Conference seeks donors to aid Syria
BRUSSELS: Governments will seek more than $6 billion in aid for Syria at a two-day donor conference from today, which the European Union hopes will also offer Russia, Turkey and Iran a chance to renew peace efforts.
As the conflict enters its eighth devastating year, Brussels has invited some 85 governments and non-governmental agencies to raise funds for humanitarian aid, limited reconstruction and de-mining of shattered cities.
“Funding the aid response is critical,” said Robert Beer at aid agency CARE International. “But funding is only part of the picture – the systematic and deliberate blocking of aid inside Syria must end, and aid workers must be granted unimpeded access to civilians,” he said.

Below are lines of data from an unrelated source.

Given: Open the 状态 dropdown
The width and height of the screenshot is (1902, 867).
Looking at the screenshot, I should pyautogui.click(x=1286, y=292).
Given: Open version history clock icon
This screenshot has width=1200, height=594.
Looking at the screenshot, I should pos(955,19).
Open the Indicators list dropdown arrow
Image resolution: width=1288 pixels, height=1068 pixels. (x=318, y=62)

This, the third annual conference after London in 2016 and then in Brussels last year, could help return some electricity and water to cities heavily damaged in the West’s campaign to push out Islamic militants.
But the majority is likely to go to help the refugees outside Syria and the millions displaced within, including some 160 000 people who fled a bombing campaign by Syrian ally Russia, in eastern Ghouta near Damascus, over the past six weeks.

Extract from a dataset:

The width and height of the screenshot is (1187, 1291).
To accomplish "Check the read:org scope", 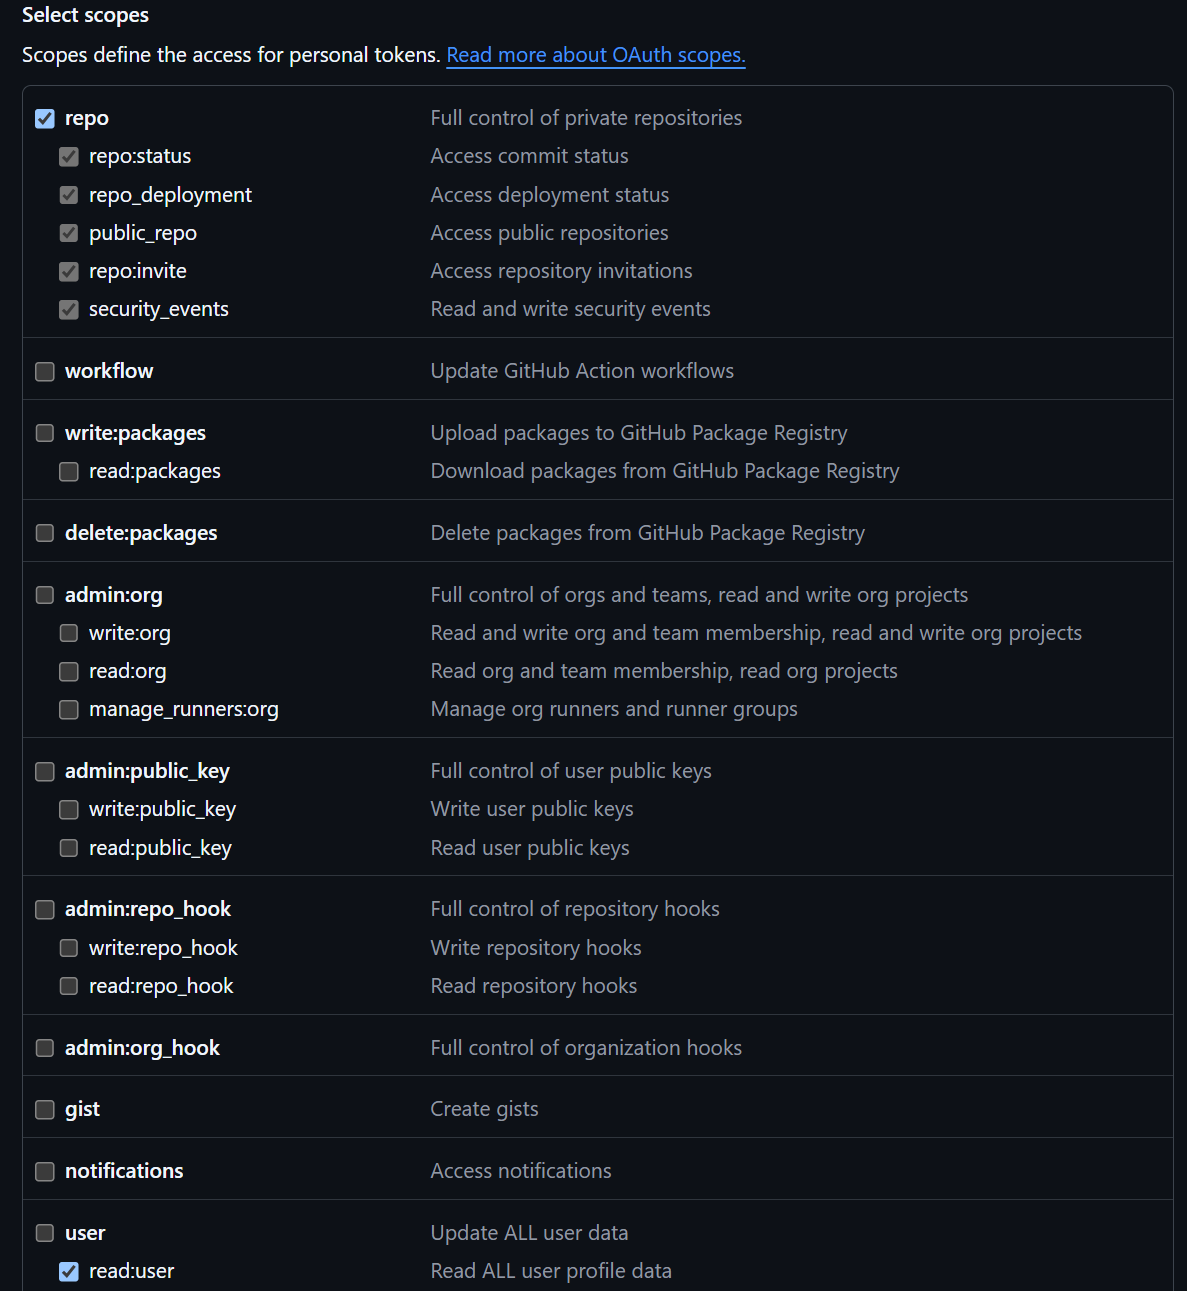I will (x=69, y=671).
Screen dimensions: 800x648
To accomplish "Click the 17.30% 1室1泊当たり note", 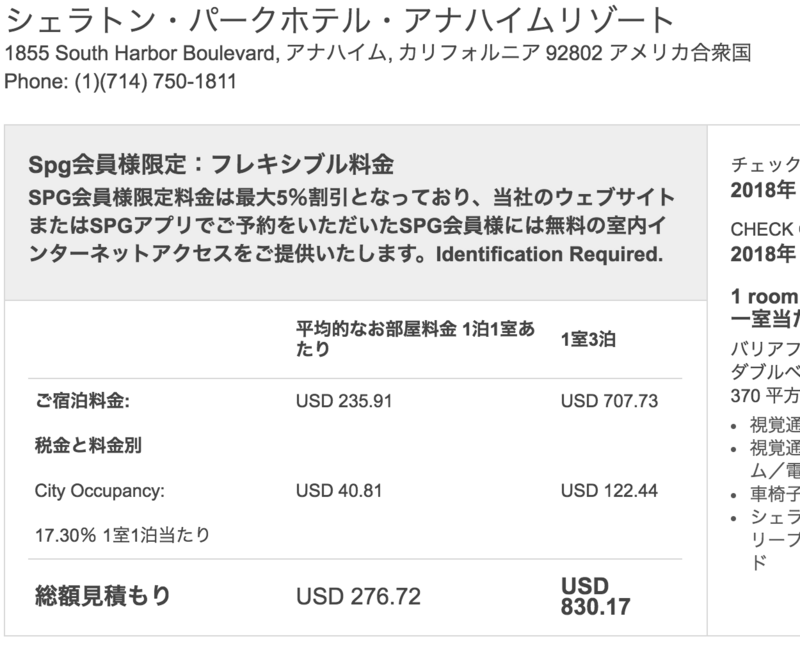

The $6bn target is similar to the amount raised last year, but officials say they want to go beyond that level now.
Rebuilding destroyed cities such as Aleppo is likely to take billions more dollars and cannot start until powers involved in the proxy war back a peaceful transition, away from the rule of Syrian President Bashar al-Assad, the EU says.

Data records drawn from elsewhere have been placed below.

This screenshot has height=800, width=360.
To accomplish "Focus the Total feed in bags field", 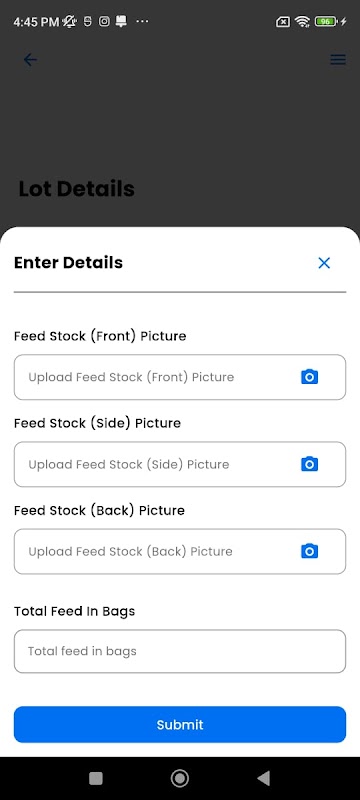I will point(180,651).
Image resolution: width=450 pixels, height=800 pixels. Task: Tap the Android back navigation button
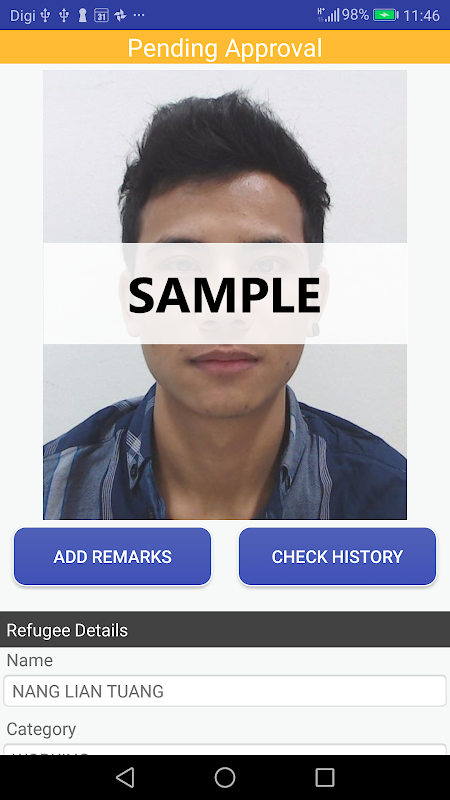125,778
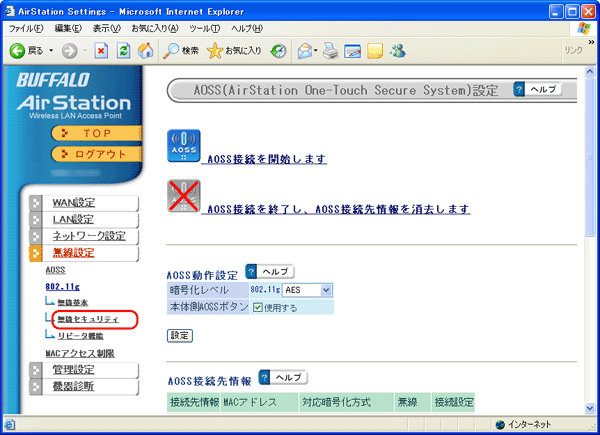Open ヘルプ next to AOSS動作設定
Image resolution: width=600 pixels, height=435 pixels.
pos(266,272)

Governments are also expected to send senior ministers, with Turkey’s Deputy Prime Minister Recep Akdag confirmed and, possibly, Iran’s Foreign Minister Mohammad Javad Zarif due, EU officials said.
The EU’s top diplomat Federica Mogherini is appealing to the trio of Iran, Russia and Turkey – the key powers with direct military involvement in the war – to support a lasting ceasefire to allow aid access and medical evacuations.